Eu disse lá em cima que o manguezal é um ecossistema com que tenho pouca afinidade, mas talvez seja mais justo dizer que é o ecossistema onde me sinto menos capaz e mais presa, mais perdida. Eu o respeito, de longe, varro para ele os medos e metáforas que posso me dar ao luxo de não enfrentar e olho com cautela para o limite de raízes retorcidas.

Não posso falar muito mais do que isso, ou o texto se assusta. Algumas palavras e pensamentos precisam mesmo ficar sob a lama, amadurecendo antes de estarem prontos para deixar o manguezal rumo ao mar aberto e a boca faminta de peixes maiores. As muitas versões desse texto alinhavaram muitas coisas esquisitas e pessoais, então preferi me valer dos nomes científicos e deixar que cada pessoa absorvesse o manguezal como preferisse. O que você associa à floresta alagada?

Histórias...

Se essa edição te despertou alguma curiosidade, te deixou com vontade de histórias que se passam no manguezal, te dou algumas sugestões de leituras. A maioria delas é de arrepiar, provando que eu não sou a única pessoa que associa o manguezal com aspectos sombrios:

  • Antes Havia Pássaros, conto do Moacir Fio que saiu na edição mais recente da Eita!, fala de uma cidade de lama e desejos infantis perigosos. Leia com a luz acesa, seja a versão em português ou a versão em inglês.

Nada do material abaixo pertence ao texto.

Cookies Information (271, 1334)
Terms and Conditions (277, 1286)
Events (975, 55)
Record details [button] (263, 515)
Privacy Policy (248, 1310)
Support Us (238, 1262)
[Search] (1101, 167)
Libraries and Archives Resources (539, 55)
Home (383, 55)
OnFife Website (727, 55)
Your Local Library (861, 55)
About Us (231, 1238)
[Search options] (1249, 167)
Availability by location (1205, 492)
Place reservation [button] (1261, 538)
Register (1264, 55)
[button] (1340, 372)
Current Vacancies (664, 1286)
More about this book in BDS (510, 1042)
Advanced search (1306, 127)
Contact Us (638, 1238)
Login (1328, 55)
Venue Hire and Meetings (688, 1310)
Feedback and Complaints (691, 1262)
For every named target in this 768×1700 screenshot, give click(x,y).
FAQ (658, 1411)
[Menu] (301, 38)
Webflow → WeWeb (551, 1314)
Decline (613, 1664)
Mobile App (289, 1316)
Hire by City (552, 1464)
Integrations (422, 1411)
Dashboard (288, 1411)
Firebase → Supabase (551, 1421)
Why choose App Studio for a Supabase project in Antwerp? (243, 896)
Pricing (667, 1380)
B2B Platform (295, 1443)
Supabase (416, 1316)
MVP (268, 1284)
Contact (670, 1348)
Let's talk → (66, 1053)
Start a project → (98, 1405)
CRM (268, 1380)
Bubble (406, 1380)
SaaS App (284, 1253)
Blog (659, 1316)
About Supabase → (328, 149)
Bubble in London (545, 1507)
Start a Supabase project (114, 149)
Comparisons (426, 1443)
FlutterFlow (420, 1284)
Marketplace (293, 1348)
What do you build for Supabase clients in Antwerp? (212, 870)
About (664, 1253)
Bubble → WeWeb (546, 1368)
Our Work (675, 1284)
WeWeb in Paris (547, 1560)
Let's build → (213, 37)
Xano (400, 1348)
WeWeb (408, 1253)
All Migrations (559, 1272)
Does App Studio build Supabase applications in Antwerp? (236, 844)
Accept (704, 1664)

  • Terra Alagada, romance de Lucas Santana, ainda não li mas está na minha lista de leitura. É um thriller de suspense que começa com a descoberta do corpo de uma drag queen do mangue. Confesso que só não li ainda porque tô juntando coragem. Esse está no KU!

  • Mother Mangue, a minha história que saiu na Luna Station Quartely porque se eu não falar das minhas histórias quem mais vai, não é mesmo? Essa é menos assustadora e mais melancólica, fala de solidão e maternidade e como muitas vezes mulheres são berçários de si mesmas. Essa leitura é gratuita!